Enhanced Solubility and Bioavailability of Clotrimazole in Aqueous Solutions with Hydrophobized Hyperbranched Polyglycidol for Improved Antifungal Activity.

The poor solubility of clotrimazole in the aqueous medium and the uncontrolled removal of the drug-loaded suppository content limit its effectiveness in the treatment of vulvovaginal candidiasis. We present here the aqueous formulations of clotrimazole in the form of non-Newtonian structured fluids, i.e., Bingham plastic or pseudoplastic fluids constructed of hyperbranched polyglycidol, HbPGL, with a hydrophobized core with aryl groups such as phenyl or biphenyl.
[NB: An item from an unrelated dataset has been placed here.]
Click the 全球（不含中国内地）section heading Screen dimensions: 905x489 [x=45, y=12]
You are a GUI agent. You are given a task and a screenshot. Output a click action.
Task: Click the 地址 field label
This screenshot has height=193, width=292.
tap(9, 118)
The amphiphilic constructs were obtained by the modification of linear units containing monohydroxyl groups with benzoyl chloride, phenyl isocyanate, and biphenyl isocyanate, while the terminal 1,2-diol groups in the shell were protected during the modification step, followed by their deprotection. The encapsulation of clotrimazole within internally hydrophobized HbPGLs using a solvent evaporation method followed by water addition resulted in structured fluids formation. Detailed Fourier-transform infrared spectroscopy (FTIR) and differential scanning calorimetry (DSC) analyses performed for aryl-HbPGLs with clotrimazole revealed the difference in drug compatibility among polymers. Clotrimazole in biphenyl-enriched HbPGL, unlike phenyl derivatives, was molecularly distributed in both the dry and the hydrated states, resulting in transparent formulations. The shear-thinning properties of the obtained fluid formulations make them injectable and thus suitable for the intravaginal application. Permeability tests performed with the usage of the Franz diffusion cell showed a 5-fold increase in the permeability constant of clotrimazole compared to drugs loaded in a commercially available disposable tablet and a 50-fold increase of permeability in comparison to the aqueous suspension of clotrimazole. Furthermore, the biphenyl-modified HbPGL-based drug liquid showed enhanced antifungal activity against both Candida albicans and Candida glabrata that was retained for up to 7 days, in contrast to the phenyl-HbPGL derivatives and the tablet. With their simple formulation, convenient clotrimazole/biphenyl-HbPGL formulation strategy, rheological properties, and enhanced antifungal properties, these systems are potential antifungal therapeutics for gynecological applications. This study points in the synthetic direction of improving the solubility of poorly water-soluble aryl-enriched pharmaceuticals.

Self-Healable, Injectable Hydrogel with Enhanced Clotrimazole Solubilization as a Potential Therapeutic Platform for Gynecology.

Injectable, self-healing hydrogels with enhanced solubilization of hydrophobic drugs are urgently needed for antimicrobial intravaginal therapies. Here, we report the first hydrogel systems constructed of dynamic boronic esters cross-linking unimolecular micelles, which are a reservoir of antifungal hydrophobic drug molecules. The selective hydrophobization of hyperbranched polyglycidol with phenyl units in the core via ester or urethane bonds enabled the solubilization of clotrimazole, a water-insoluble drug of broad antifungal properties. The encapsulation efficiency of clotrimazole increases with the degree of the HbPGL core modification; however, the encapsulation is more favorable in the case of urethane derivatives. In addition, the rate of clotrimazole release was lower from HbPGL hydrophobized via urethane bonds than with ester linkages. In this work, we also revealed that the hydrophobization degree of HbPGL significantly influences the rheological properties of its hydrogels with poly(acrylamide-ran-2-acrylamidephenylboronic acid). The elastic strength of networks (GN) and the thermal stability of hydrogels increased along with the degree of HbPGL core hydrophobization. The degradation of the hydrogel constructed of the neat HbPGL was observed at approx. 40 °C, whereas the hydrogels constructed on HbPGL, where the monohydroxyl units were modified above 30 mol %, were stable above 50 °C. Moreover, the flow and self-healing ability of hydrogels were gradually decreased due to the reduced dynamics of macromolecules in the network as an effect of increased hydrophobicity. The changes in the rheological properties of hydrogels resulted from the engagement of phenyl units into the intermolecular hydrophobic interactions, which besides boronic esters constituted additional cross-links. This study demonstrates that the HbPGL core hydrophobized with phenyl units at 30 mol % degrees via urethane linkages is optimal in respect of the drug encapsulation efficiency and rheological properties including both self-healable and injectable behavior. This work is important because of a proper selection of a building component for the construction of a therapeutic hydrogel platform dedicated to the intravaginal delivery of hydrophobic drugs.